From The Archives: SELECT over an UPDATE statement
In this post, originally written by Glenn Paulley and posted to sybase.com in May of 2009, Glenn talks about using SELECT over various DML queries, a feature that was added to SQL Anywhere in version 12
Few, I think, would argue with the statement that SQL is a complex language, and there is considerable “bulk” in ANSI/ISO standard SQL that is of debatable value. What I’d like to describe in this post, however, is an extension to standard SQL that I think is really quite useful – so much so that I wish I’d thought of it, but I have to give credit to the people at IBM, Krishna Kulkarni in particular. The extension is another form of “table reference” in the
FROM clause of a
SELECT statement: a table function that contains an update statement (
DELETE). It’s easiest to illustrate this extension with an example:
SELECT T_updated.* FROM NEW TABLE ( UPDATE T SET x=7 WHERE y=6 ) AS T_updated WHERE T_updated.pk IN ( SELECT S.fk FROM S where S.z = 8 )
What does this SQL statement do? First, the embedded
UPDATE is executed, creating a virtual derived table consisting of the modified rows of table T, as specified by the
NEW keyword. Second, the quantifier T_updated is evaluated over these virtual derived table rows, and the
SELECT statement processes them as if they were from any other table reference; in the example, only the modified rows of T that satisfy the
WHERE clause on line 3 become part of the
SELECT‘s result set. With the above model, it is straightforward to join the modified rows to other tables, return the modified rows to the application via a cursor, output the modified rows to a file, and so on. So simple, it’s brilliant. Without this extension, one would have to define a
BEFORE trigger to copy the modified rows to another (different) table, manage the contents of that other table (handle concurrent updaters), and execute a separate
SELECT statement over the trigger-inserted table (only) after the
UPDATE statement had been executed. That’s a fair amount of work just to output what changes an update statement made. Here is the grammar for this form of table reference:
<table primary> ::= <table or query name> [ [ AS ] <correlation name> [ ( <derived column list> ) ] ] | other forms of table references, such as derived tables | <data change delta table> [ AS ] <correlation name> [ ( <derived column list> ) ] <data change delta table> ::= <result option> TABLE ( <data change statement> ) <data change statement> ::= <searched delete statement> | <insert statement> | <merge statement> | <searched update statement> <result option> ::= NEW | OLD | FINAL
NEW signifies that the virtual derived table will contain new or modified rows as a result of an
OLD signifies that the virtual derived table will contain copies of rows prior to their modification or deletion.
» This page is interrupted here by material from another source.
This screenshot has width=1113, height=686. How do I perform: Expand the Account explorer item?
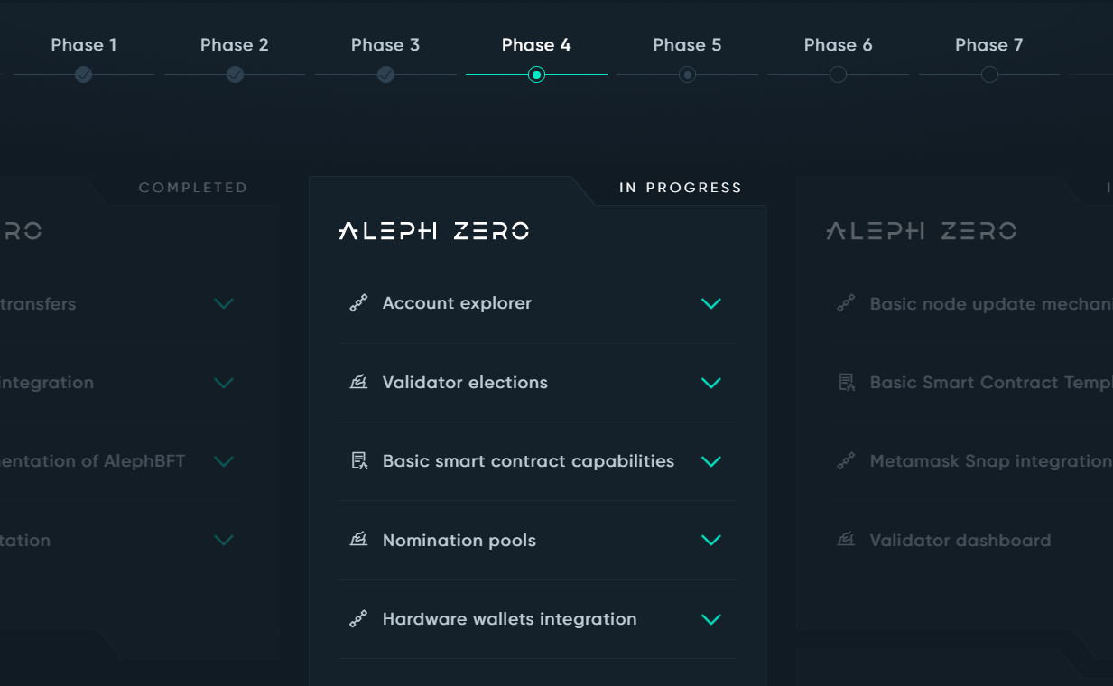[x=711, y=304]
FINAL causes an exception to be raised if the rows that are modified are altered by any
In addition to the above semantics, there are additional restrictions on how the update statement can be utilized, largely a result of avoiding problems due to the order of evaluation. One such restriction is that only one “data change delta table” can be specified in a single request.
The ability to specify a “data change delta table” is an important extension to standard SQL, and has been available in IBM’s DB2 product since the DB2 8.1.4 release. In March 2008, this feature was adopted as an enhancement to ANSI/ISO standard SQL, and should appear as part of the forthcoming SQL:2011 standard.
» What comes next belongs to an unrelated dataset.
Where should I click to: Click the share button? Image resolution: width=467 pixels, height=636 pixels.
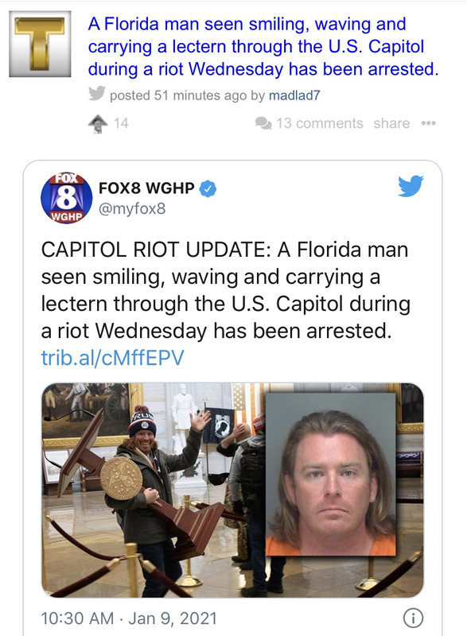click(x=391, y=123)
One shortcoming of the syntax supported by both DB2 and the forthcoming SQL standard is that one cannot directly refer to both the original and modified versions of the same row, in the same way one can do in a row-level trigger by using the
REFERENCING [ OLD | NEW ] AS … syntax. Instead, one has to construct two common table expressions (using two
WITH clauses), one to construct a derived table containing the “after” version with the update DML statement, and the other to return the table’s existing values. The query must then join these two quantifiers together to get the old and new versions of the same row. Jan-Eike Michels of IBM’s Santa Teresa laboratory was kind enough to provide an example, which I’ve modified slightly:
WITH temp1 (T1PK, T1C1 ) AS (SELECT PK, C1 FROM T), temp2 ( T2PK, T2C2 ) AS (SELECT PK, C1 FROM NEW TABLE (UPDATE T SET C1 = C1 + 2)) SELECT T2PK AS keyvalue, T1C1 AS old, T2C1 AS new, T2C1 - T1C1 AS delta FROM temp1 JOIN temp2 ON (temp1.T1PK = temp2.T2PK )
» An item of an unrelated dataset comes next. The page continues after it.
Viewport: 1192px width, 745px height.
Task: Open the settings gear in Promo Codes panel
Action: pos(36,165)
At the moment, SQL Anywhere does not support “data change delta tables” – at least, not yet (note: As mentioned in the introduction, this feature was added to SQL Anywhere version 12). My thanks to Jan-Eike for his example and for answering some technical questions surrounding this SQL extension, and to Krishna for bringing it forward to the INCITS DM32.2 SQL standards committee.